After a period of H. pylori infection, AG turns into inactive gastritis upon eradication therapy or spontaneously disappears because of advanced atrophy, featuring map-like redness, and flat or depressed erythematous tumors, which is the characteristic change of AG after H. pylori eradication, i.e., nonatrophied areas dissipate the inflammation, and the atrophied areas are relatively red compared to the nonatrophied areas. Using white-light imaging (WLI) and linked color imaging (LCI), Majima et al[64] found that map-like redness is closely associated with GC occurrence upon effective H. pylori eradication.
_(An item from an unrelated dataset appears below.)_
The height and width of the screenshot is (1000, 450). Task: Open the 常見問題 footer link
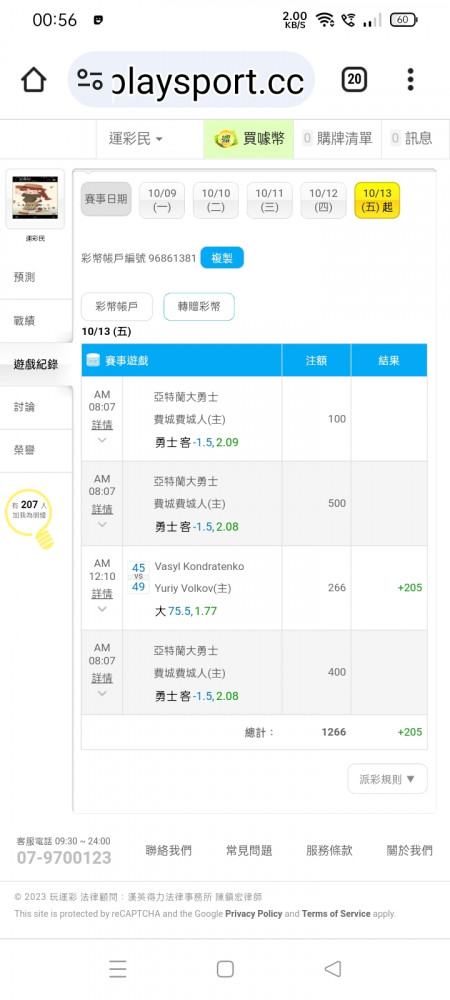coord(249,850)
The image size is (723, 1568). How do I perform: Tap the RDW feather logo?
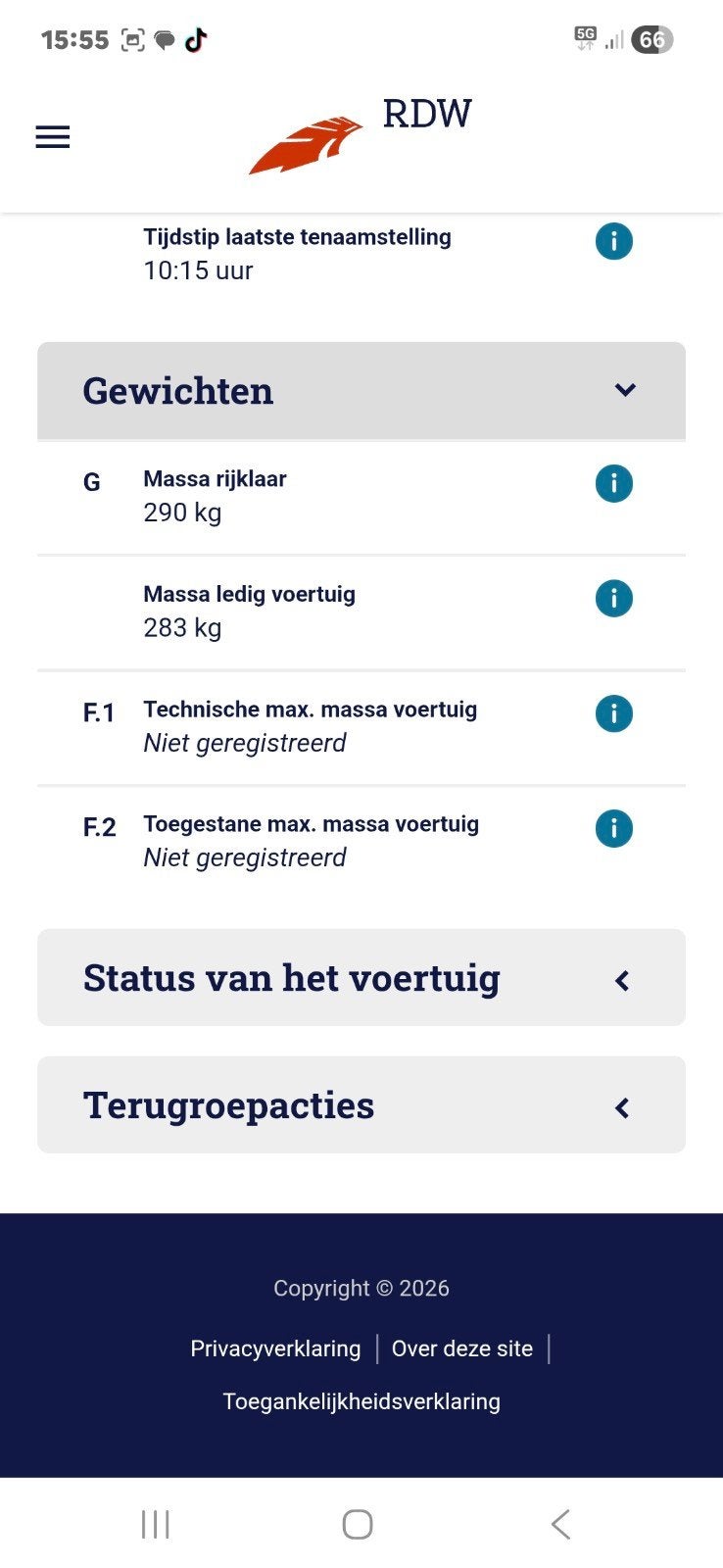click(x=306, y=146)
Another study also revealed map-like redness upon H. pylori eradication as the sole predictive factor for metachronous cancer[65]. With H. pylori infection, atrophic change expands from the antrum to the fundus, and is improved after eradication[66,67]. Another characteristic was described as mottled patchy erythema (MPE) after H. pylori infection, showing many flat/slightly depressed erythematous lesions detected by white light endoscopy, and highly predicting the impact of H. pylori eradication.
The typical endoscopic finding of IM is mixed patchy pink and pale mucosal areas surrounding grayish slightly elevated plaques generating an irregular, uneven surface. Moreover, villus-like structures, whitish mucosa, and rough mucosal surface can help diagnose IM by endoscopy[68,69]. In addition, endoscopic IM contributes to recognition of current and past H. pylori infections, similar to endoscopic atrophy[70]. H. pylori eradication reduces the development of hyperplastic polyps (HPPs); either sessile or pedunculated polyps result from H. pylori infection[71]. Gastric xanthoma (GX) is a typical endoscopic manifestation of H. pylori infection that persists upon H. pylori eradication, showing one or more yellowish well-delineated nodules or plaques of 1–10 mm in diameter[72]. However, GX may be a precancerous lesion of GC[72,73]. After treatment with PPI, the endoscopic phenomena of multiple white elevated lesions and cobblestone-like mucosa became more evident in comparison with PPI nonusers[74].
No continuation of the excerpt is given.